Intelligent Machines

Intel Bets It Can Turn Everyday Silicon into Quantum Computing’s Wonder Material

The world’s largest chip company sees a novel path toward computers of immense power.

Dec 21, 2016
Researchers at TU Delft in the Netherlands use equipment like this to test quantum computing devices at supercool temperatures, in a collaboration with chip maker Intel.

Sometimes the solution to a problem is staring you in the face all along. Chip maker Intel is betting that will be true in the race to build quantum computers—machines that should offer immense processing power by exploiting the oddities of quantum mechanics.

Competitors IBM, Microsoft, and Google are all developing quantum components that are different from the ones crunching data in today’s computers. But Intel is trying to adapt the workhorse of existing computers, the silicon transistor, for the task.

Intel has a team of quantum hardware engineers in Portland, Oregon, who collaborate with researchers in the Netherlands, at TU Delft’s QuTech quantum research institute, under a $50 million grant established last year. Earlier this month Intel’s group reported that they can now layer the ultra-pure silicon needed for a quantum computer onto the standard wafers used in chip factories.

This strategy makes Intel an outlier among industry and academic groups working on qubits, as the basic components needed for quantum computers are known. Other companies can run code on prototype chips with several qubits made from superconducting circuits (see “Google’s Quantum Dream Machine”). No one has yet advanced silicon qubits that far.

A quantum computer would need to have thousands or millions of qubits to be broadly useful, though. And Jim Clarke, who leads Intel’s project as director of quantum hardware, argues that silicon qubits are more likely to get to that point (although Intel is also doing some research on superconducting qubits). One thing in silicon’s favor, he says: the expertise and equipment used to make conventional chips with billions of identical transistors should allow work on perfecting and scaling up silicon qubits to progress quickly.

Intel’s silicon qubits represent data in a quantum property called the “spin” of a single electron trapped inside a modified version of the transistors in its existing commercial chips. “The hope is that if we make the best transistors, then with a few material and design changes we can make the best qubits,” says Clarke.

Another reason to work on silicon qubits is that they should be more reliable than the superconducting equivalents. Still, all qubits are error prone because they work on data using very weak quantum effects (see “Google Researchers Make Quantum Components More Reliable”).

The new process that helps Intel experiment with silicon qubits on standard chip wafers, developed with the materials companies Urenco and Air Liquide, should help speed up its research, says Andrew Dzurak, who works on silicon qubits at the University of New South Wales in Australia. “To get to hundreds of thousands of qubits, we will need incredible engineering reliability, and that is the hallmark of the semiconductor industry,” he says.

Companies developing superconducting qubits also make them using existing chip fabrication methods.
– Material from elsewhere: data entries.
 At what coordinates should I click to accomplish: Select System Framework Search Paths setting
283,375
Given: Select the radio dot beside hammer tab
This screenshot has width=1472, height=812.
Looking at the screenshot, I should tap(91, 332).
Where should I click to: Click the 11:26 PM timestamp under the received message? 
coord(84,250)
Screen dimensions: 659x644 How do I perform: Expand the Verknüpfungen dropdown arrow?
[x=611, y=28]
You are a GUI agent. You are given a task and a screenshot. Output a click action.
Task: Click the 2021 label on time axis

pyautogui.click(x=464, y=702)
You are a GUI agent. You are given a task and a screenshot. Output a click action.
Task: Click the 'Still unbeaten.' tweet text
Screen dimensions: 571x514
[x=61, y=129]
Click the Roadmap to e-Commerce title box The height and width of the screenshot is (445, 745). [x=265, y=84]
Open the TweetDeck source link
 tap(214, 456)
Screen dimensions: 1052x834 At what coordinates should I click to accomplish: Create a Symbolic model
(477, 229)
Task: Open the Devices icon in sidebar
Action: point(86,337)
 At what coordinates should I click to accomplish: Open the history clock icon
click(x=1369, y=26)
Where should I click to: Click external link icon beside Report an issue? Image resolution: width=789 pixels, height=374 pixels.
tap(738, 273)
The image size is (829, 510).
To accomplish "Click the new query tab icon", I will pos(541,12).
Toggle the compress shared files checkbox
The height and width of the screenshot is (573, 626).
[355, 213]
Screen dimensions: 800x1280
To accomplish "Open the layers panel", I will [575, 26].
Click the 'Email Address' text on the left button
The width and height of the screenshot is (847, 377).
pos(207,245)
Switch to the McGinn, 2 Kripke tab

But the resulting devices are larger than transistors, and there is no template for how to manufacture and package them up in large numbers, says Dzurak.

Chad Rigetti, founder and CEO of Rigetti Computing, a startup working on superconducting qubits similar to those Google and IBM are developing, agrees that this presents a challenge. But he argues that his chosen technology’s head start will afford ample time and resources to tackle the problem.

Google and Rigetti have both said that in just a few years they could build a quantum chip with tens or hundreds of qubits that dramatically outperforms conventional computers on certain problems, even doing useful work on problems in chemistry or machine learning.